Why did Intel change the static branch prediction mechanism over these years?
Asked Answered
I

3

27

From here I know Intel implemented several static branch prediction mechanisms these years:

  • 80486 age: Always-not-taken

  • Pentium4 age: Backwards Taken/Forwards Not-Taken

  • Newer CPUs like Ivy Bridge, Haswell have become increasingly intangible, see Matt G's experiment here.

And Intel seems don't want to talk about it any more, because the latest material I found within Intel Document was written about ten years ago.

I know static branch prediction is (far?) less important than dynamic, but in quite a few situations, CPU will be completely lost and programmers(with compiler) are usually the best guide. Of course these situations are usually not performance bottleneck, because once a branch is frequently executed, the dynamic predictor will capture it.

Since Intel no longer clearly statements the dynamic prediction mechanism in its document, the builtin_expect() of GCC can do nothing more than removing the unlikely branch from hot path.
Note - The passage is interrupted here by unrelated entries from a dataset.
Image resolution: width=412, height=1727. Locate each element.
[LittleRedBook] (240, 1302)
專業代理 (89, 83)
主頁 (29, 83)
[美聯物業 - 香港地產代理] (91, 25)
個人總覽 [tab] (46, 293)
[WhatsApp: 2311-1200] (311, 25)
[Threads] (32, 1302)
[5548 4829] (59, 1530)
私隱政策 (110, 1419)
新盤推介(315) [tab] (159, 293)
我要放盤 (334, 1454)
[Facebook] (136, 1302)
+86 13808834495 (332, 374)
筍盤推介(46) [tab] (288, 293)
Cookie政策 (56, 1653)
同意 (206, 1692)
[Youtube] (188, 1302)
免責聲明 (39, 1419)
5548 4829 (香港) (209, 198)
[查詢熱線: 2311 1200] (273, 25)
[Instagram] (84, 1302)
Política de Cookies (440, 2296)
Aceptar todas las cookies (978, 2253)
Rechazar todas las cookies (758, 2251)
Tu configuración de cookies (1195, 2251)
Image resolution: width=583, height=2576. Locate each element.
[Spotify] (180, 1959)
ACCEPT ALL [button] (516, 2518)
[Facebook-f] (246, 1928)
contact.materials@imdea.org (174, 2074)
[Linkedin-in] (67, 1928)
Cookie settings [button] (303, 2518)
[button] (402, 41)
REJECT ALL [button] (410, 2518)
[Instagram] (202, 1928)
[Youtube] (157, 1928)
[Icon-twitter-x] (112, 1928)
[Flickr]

I am not familiar with CPU design and I don't know what exactly mechanism Intel use nowadays for its static predictor, but I still feel the best mechanism for Intel should be to clearly document his CPU 'where I plan to go when dynamic predictor failed, forward or backward', because usually the programmer is the best guide at that time.

Update:
I found the topics you mentioned gradually go beyond my knowledge. Some dynamic prediction mechanism and CPU internal details are involved here which I can't learn within two or three days. So allow me quit your discussion temporarily and recharge.
Any answer is still welcome here, maybe will help more people

Intergrade answered 13/8, 2018 at 12:46 Comment(0)
E
30

The primary reason why static prediction is not favored in modern designs, to the point of perhaps not even being present, is that static predictions occur too late in the pipeline compared to dynamic predictions. The basic issue is that branch directions and target locations must be known before fetching them, but static predictions can only be made after decode (which comes after fetch).

In more detail...

CPU Pipelining

Briefly, during execution needs to fetch instructions from memory, decode those instructions and then execute them1. On a high-performance CPU, these stages will be pipelined, meaning that they will all generally be happening in parallel - but for different instructions at any given moment. You could read a bit about this on Wikipedia, but keep in mind that modern CPUs are more complex, generally with many more stages.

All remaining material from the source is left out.